→ **ページ本文**

再生可能エネルギー(以下、再エネ)の世界的な普及が見込まれる中、欧米諸国ではコミュニティーパワーという考えの下、地域に密着した担い手による再エネの普及が進んでいる。再エネは風や太陽光、地熱といった地域に分散して存在する地域エネルギーという性格上、その活用では地域が主体となって取り組むことが重要だ。欧米諸国にはまだ及ばないものの、日本においても市民出資による再エネ事業など地域主体の先駆けとなる取り組みが始まっている。本稿では筆者が現地調査を行った長野県飯田市(2016年8月)、および長崎県雲仙市小浜温泉(2016年9月)における取り組みを紹介するとともに、如何にすれば地域主体による再エネ活用の取り組みを創出できるのか、その要件を考察する。

→ **記録抜粋**
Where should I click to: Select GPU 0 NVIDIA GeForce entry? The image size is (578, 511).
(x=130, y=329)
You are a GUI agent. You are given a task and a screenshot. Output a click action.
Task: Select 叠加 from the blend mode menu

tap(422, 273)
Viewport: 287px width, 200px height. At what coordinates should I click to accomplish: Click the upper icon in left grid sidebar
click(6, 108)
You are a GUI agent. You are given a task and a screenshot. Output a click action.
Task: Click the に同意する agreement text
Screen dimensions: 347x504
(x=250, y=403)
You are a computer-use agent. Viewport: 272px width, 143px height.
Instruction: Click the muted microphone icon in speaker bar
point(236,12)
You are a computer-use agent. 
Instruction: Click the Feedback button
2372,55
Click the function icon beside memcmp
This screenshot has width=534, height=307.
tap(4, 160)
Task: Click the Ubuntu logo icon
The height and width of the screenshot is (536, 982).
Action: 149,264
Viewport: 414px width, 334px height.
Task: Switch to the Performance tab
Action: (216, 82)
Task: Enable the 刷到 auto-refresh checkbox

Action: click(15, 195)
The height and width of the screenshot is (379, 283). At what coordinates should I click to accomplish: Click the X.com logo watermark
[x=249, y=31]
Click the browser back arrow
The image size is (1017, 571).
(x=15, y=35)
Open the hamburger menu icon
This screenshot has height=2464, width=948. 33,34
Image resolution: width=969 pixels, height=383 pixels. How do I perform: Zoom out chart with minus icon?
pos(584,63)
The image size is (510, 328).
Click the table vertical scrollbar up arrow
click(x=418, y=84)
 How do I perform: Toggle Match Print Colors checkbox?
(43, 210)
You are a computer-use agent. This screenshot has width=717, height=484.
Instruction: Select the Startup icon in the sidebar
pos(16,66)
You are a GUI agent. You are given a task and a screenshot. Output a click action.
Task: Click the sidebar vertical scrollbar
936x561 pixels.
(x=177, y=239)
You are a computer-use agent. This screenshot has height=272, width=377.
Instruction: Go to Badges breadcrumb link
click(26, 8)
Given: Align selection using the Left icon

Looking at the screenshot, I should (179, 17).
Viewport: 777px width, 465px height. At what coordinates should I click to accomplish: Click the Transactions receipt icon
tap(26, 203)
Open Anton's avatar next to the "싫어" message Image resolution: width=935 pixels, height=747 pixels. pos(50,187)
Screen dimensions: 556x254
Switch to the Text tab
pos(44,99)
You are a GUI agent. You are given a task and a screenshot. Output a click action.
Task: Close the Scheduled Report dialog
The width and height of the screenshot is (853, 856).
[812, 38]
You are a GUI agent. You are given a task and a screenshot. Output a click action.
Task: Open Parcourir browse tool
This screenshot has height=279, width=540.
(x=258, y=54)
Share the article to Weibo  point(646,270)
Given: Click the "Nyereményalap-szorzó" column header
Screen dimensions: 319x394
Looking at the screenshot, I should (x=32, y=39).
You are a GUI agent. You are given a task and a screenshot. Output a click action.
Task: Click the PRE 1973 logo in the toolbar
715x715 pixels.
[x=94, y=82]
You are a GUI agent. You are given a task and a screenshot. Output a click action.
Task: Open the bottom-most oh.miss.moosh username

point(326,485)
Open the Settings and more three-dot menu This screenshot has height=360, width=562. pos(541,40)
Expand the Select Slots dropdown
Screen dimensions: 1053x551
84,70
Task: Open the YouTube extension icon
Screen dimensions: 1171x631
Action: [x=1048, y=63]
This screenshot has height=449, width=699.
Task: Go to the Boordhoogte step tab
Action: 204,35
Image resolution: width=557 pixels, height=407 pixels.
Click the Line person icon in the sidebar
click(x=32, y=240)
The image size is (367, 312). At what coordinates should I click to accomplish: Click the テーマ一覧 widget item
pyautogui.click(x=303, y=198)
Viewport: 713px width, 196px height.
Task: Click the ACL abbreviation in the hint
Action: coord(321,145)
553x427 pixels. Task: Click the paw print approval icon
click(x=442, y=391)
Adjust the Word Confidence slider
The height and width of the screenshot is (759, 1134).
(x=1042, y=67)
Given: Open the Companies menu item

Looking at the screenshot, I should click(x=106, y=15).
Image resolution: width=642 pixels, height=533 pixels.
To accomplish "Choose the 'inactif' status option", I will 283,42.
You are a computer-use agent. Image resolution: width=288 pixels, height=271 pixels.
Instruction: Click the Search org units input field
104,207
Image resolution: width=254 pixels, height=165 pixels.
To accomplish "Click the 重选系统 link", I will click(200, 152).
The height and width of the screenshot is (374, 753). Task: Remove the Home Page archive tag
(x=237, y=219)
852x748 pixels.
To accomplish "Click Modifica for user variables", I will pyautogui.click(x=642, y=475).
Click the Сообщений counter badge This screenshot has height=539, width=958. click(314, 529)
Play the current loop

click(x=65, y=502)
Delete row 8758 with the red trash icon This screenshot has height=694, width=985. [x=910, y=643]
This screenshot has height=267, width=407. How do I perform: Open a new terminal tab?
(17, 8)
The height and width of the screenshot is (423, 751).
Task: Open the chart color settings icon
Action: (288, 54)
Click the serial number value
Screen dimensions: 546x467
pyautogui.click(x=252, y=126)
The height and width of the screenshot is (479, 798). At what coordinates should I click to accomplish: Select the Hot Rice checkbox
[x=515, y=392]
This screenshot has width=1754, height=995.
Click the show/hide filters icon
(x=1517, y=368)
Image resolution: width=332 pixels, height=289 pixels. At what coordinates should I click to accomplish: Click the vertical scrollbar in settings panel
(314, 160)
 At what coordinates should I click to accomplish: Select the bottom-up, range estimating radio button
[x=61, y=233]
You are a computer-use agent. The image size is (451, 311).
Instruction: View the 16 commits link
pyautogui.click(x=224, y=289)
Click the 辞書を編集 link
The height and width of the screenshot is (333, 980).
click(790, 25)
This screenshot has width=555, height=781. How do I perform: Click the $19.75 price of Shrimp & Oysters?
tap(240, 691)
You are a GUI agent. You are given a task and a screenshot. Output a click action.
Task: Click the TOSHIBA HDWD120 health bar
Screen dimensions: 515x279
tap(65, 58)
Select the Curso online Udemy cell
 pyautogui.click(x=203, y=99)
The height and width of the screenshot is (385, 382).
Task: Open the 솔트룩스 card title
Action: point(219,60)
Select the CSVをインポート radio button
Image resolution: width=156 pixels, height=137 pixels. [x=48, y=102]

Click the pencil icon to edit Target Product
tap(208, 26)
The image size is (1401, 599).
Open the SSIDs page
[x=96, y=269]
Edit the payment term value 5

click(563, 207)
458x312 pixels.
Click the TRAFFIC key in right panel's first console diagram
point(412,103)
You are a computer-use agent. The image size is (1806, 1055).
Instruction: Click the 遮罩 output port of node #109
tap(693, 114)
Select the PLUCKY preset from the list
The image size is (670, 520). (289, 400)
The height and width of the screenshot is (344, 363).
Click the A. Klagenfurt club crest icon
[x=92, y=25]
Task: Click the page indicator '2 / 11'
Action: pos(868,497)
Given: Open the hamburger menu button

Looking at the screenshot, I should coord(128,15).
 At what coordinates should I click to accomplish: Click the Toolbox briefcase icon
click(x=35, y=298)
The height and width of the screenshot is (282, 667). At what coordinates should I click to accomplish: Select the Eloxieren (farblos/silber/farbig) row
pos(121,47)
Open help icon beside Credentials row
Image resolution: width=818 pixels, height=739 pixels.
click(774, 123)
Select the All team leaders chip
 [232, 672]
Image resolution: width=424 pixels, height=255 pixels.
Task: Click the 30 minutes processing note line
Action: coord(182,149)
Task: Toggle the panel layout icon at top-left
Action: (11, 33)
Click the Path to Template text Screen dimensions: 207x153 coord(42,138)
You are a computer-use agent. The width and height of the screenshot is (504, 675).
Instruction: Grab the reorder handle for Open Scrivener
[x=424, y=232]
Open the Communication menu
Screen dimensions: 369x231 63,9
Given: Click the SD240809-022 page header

→ **取り組む課題**
**1)** 本文によると、筆者が長野県飯田市で現地調査を行ったのはいつか。
**2)** 本文から、「再生可能エネルギー(以下、再」を含む語句で始まり「るのか、その要件を考察する。」で終わる部分を、一字も変えずに書き写してください。
項目はこの作業とは関係がない。

→ **記述解答**
**1)** 2016年8月

**2)**
再生可能エネルギー(以下、再エネ)の世界的な普及が見込まれる中、欧米諸国ではコミュニティーパワーという考えの下、地域に密着した担い手による再エネの普及が進んでいる。再エネは風や太陽光、地熱といった地域に分散して存在する地域エネルギーという性格上、その活用では地域が主体となって取り組むことが重要だ。欧米諸国にはまだ及ばないものの、日本においても市民出資による再エネ事業など地域主体の先駆けとなる取り組みが始まっている。本稿では筆者が現地調査を行った長野県飯田市(2016年8月)、および長崎県雲仙市小浜温泉(2016年9月)における取り組みを紹介するとともに、如何にすれば地域主体による再エネ活用の取り組みを創出できるのか、その要件を考察する。